Начо не терпелось поговорить опять о гиппопотамах.
– Нет, ты мне скажи, Карлучо, если не будет зоопарков, куда будут ходить дети, чтобы посмотреть на животных?
– Куда? Никуда.
– Как это – никуда? Значит, мы уже не сможем увидеть диких животных?
– Не сможете. Никто не умрет из-за того, что не увидит льва в клетке. Лев должен жить в лесу, в лесу он должен жить. Со своим отцом и матерью, пока маленький. Или со своей львицей, если взрослый, и с дитем. А тех негодяев, что их ловят, я бы поменял с ним местами, посадил бы в клетку в зоопарке. Пусть себе жрут в клетке жареный маис. Так им и надо.
Начо посмотрел на него.
– Тебе вот нравится со мной разговаривать, правда?
– Конечно, нравится.
– Ну вот, зверям тоже нравится разговаривать. Как ты думаешь? Или ты считаешь, что если они рычат, так, значит, не разговаривают? Ты представляешь себе, каково медведю в клетке, всегда одно и то же, те же повороты, туда-сюда, сюда-туда, все по кругу, всегда один-одинешенек, все только думаешь и думаешь. – Он посмотрел на зеленую крышу. – Даже трудно поверить, что никто этого не замечает.

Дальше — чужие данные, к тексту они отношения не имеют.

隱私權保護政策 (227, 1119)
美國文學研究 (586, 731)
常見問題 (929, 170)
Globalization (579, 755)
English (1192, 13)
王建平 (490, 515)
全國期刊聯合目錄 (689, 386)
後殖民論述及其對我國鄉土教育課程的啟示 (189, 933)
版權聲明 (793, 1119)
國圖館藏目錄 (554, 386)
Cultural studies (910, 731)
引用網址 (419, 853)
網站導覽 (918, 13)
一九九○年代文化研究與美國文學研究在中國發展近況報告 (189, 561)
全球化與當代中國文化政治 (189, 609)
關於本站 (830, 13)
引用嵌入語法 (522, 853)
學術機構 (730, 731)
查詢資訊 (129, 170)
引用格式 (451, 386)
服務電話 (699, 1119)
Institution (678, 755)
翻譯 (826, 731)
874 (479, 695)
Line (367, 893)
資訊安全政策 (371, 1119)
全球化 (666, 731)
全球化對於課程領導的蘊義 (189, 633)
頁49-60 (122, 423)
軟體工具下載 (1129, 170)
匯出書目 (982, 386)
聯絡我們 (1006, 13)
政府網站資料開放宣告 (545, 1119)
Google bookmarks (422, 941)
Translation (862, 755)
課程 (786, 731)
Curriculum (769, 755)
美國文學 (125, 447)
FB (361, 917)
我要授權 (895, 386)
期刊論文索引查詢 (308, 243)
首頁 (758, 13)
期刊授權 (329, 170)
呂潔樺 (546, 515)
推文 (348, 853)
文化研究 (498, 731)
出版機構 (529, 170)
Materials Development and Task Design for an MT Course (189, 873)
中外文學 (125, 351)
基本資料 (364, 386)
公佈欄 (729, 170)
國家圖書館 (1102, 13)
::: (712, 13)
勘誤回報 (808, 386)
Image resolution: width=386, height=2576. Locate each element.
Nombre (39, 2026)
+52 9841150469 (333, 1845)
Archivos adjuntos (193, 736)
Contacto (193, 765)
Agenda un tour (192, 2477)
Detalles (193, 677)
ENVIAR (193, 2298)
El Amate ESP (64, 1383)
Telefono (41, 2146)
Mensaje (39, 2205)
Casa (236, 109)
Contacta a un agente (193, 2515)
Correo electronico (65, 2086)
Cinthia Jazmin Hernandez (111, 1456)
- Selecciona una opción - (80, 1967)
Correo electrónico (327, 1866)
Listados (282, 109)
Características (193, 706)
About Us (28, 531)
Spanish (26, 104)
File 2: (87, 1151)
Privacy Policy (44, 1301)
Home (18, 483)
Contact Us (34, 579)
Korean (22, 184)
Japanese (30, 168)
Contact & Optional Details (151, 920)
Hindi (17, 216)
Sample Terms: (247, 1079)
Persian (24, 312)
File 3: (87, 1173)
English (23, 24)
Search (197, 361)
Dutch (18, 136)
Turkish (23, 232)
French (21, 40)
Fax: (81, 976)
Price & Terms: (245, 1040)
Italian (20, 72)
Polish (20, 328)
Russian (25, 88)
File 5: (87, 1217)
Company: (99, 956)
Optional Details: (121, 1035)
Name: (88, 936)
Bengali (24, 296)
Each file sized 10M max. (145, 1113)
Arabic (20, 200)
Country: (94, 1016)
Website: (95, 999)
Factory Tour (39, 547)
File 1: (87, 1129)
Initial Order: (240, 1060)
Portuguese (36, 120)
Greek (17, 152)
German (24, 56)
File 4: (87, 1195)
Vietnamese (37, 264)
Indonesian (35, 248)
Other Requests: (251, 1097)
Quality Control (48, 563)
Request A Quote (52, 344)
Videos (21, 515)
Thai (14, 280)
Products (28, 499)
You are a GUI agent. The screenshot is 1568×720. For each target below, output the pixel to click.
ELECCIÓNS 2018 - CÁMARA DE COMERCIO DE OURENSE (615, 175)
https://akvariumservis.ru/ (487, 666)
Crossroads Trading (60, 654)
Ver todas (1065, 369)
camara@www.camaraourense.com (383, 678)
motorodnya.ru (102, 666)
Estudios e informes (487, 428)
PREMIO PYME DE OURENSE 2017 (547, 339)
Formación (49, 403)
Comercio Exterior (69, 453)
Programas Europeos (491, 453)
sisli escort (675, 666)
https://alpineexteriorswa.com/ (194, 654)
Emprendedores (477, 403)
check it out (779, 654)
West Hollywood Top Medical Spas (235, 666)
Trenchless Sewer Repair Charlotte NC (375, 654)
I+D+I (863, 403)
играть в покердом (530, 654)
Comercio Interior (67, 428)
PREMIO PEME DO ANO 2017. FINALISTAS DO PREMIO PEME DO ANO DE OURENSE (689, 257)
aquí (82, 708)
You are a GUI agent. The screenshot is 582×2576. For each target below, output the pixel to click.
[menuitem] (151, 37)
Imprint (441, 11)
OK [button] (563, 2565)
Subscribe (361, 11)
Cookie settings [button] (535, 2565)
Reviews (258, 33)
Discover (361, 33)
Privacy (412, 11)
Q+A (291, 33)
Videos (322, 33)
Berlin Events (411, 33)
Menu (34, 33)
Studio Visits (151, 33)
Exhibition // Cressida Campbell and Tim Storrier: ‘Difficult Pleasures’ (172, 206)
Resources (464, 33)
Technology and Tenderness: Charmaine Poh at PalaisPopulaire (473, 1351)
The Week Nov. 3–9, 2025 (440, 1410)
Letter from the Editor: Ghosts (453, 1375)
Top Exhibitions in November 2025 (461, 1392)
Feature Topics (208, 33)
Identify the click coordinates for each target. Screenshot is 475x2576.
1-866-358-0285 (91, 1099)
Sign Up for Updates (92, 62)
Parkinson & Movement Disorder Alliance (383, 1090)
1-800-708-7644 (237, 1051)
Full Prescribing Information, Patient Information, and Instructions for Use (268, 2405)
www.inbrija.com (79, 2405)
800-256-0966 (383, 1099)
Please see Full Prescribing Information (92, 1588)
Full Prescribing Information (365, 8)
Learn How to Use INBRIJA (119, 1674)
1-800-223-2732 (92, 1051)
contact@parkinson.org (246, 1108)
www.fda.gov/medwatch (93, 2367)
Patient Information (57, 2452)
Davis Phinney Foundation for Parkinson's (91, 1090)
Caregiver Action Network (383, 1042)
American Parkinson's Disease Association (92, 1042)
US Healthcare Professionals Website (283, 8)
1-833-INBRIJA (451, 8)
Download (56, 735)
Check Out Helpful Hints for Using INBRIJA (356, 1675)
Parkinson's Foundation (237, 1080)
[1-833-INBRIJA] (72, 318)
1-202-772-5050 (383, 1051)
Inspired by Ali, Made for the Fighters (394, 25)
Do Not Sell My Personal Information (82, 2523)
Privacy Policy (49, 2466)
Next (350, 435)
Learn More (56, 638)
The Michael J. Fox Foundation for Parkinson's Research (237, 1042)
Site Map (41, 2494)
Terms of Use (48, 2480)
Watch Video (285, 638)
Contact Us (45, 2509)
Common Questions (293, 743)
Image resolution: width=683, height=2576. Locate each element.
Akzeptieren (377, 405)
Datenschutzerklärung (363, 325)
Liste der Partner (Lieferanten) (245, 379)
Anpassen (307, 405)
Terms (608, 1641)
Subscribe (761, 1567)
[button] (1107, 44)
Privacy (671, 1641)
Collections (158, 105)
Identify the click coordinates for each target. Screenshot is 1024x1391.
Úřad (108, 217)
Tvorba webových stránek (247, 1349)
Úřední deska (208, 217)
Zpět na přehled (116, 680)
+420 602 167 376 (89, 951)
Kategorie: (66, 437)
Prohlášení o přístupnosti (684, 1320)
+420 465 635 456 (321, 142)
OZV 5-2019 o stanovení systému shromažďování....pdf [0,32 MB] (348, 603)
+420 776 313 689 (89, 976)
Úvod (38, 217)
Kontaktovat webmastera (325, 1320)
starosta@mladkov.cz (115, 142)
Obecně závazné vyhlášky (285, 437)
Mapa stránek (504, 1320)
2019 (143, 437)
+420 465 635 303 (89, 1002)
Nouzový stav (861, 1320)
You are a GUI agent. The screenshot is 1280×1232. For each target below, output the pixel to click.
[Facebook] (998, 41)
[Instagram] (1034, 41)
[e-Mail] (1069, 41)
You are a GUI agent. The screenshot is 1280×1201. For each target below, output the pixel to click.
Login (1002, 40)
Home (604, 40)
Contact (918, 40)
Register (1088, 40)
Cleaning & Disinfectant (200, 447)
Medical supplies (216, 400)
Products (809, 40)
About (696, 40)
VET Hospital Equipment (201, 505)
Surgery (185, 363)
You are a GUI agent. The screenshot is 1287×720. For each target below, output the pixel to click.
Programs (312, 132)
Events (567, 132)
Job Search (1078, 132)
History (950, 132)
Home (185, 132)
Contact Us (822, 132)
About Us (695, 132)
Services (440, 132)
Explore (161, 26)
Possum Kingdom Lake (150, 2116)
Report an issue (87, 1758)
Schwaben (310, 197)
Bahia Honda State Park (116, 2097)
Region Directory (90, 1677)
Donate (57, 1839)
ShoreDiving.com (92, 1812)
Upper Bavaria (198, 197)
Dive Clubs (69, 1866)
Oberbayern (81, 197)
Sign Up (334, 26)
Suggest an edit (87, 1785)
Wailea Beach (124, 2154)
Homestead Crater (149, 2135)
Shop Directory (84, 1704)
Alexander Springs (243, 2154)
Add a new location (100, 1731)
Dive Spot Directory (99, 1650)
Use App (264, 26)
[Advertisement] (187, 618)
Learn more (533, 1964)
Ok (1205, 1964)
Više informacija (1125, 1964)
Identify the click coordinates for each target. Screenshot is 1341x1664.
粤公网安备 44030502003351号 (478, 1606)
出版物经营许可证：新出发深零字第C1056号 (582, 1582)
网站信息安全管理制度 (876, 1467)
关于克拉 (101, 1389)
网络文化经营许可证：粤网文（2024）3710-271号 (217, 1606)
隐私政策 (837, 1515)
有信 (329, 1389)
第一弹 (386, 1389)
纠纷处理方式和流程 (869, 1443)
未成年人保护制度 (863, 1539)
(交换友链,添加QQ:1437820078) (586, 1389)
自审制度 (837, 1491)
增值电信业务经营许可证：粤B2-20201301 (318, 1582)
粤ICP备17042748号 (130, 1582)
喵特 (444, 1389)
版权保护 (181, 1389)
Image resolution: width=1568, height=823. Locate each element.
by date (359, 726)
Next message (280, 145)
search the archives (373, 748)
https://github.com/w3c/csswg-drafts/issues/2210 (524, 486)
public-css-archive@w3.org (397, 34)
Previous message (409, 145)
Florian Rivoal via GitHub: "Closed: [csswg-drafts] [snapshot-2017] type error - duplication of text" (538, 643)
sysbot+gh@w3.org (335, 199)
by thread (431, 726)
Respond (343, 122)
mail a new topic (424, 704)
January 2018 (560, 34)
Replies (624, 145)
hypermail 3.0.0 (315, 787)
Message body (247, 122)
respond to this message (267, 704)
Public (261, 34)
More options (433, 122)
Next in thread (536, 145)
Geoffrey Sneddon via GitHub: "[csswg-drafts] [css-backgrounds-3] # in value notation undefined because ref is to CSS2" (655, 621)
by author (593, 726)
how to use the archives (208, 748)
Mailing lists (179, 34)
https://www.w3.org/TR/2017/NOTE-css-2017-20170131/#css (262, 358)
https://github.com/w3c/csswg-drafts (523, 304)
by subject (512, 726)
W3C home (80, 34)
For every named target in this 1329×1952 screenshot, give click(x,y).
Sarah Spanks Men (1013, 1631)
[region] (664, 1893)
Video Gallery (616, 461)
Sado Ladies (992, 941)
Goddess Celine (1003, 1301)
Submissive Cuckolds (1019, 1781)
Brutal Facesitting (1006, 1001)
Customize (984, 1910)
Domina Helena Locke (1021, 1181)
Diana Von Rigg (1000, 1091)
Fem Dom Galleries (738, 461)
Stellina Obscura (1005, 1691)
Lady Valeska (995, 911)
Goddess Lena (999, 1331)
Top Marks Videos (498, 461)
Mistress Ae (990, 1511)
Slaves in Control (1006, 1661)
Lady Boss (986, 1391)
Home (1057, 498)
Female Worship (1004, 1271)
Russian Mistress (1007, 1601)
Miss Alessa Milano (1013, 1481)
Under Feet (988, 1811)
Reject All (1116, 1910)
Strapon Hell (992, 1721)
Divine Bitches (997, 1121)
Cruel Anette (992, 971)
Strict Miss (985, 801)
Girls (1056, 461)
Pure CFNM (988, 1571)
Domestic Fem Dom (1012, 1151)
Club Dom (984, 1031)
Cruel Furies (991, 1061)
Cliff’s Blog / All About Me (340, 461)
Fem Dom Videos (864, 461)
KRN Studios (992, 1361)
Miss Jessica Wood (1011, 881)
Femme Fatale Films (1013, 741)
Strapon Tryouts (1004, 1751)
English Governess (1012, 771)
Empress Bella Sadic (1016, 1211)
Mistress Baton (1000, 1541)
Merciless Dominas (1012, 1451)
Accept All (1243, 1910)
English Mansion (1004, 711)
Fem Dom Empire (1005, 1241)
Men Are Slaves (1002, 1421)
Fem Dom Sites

И, немного погодя, продолжал:
– Мне нравится делать эксперименты. Знаешь, что я однажды сделал?
Улыбка на его лице показала, что этот эксперимент был решающим.
– Знаешь, что я сделал? Я пошел в зоопарк в час вечерни.
– Что значит – вечерни?
– Да что ты, глупыш! Вечерком, значит. Когда зоопарк уже закрыли. Ты видел ограду со стороны авениды Сармьенто?
– Видел.
– Ну вот, было это вечером, ребятишки разошлись по домам пить молоко, сторожа заперли ворота. В общем никого не было видно. Вот когда надо смотреть, какой он есть, зоопарк. Попробуй и ты.
– Что – попробуй?
– Сходить в зоопарк, когда там никого нет.
– Ну, и какой же он, Карлучо?
Карлучо опустил голову и принялся что-то рисовать прутиком на песке.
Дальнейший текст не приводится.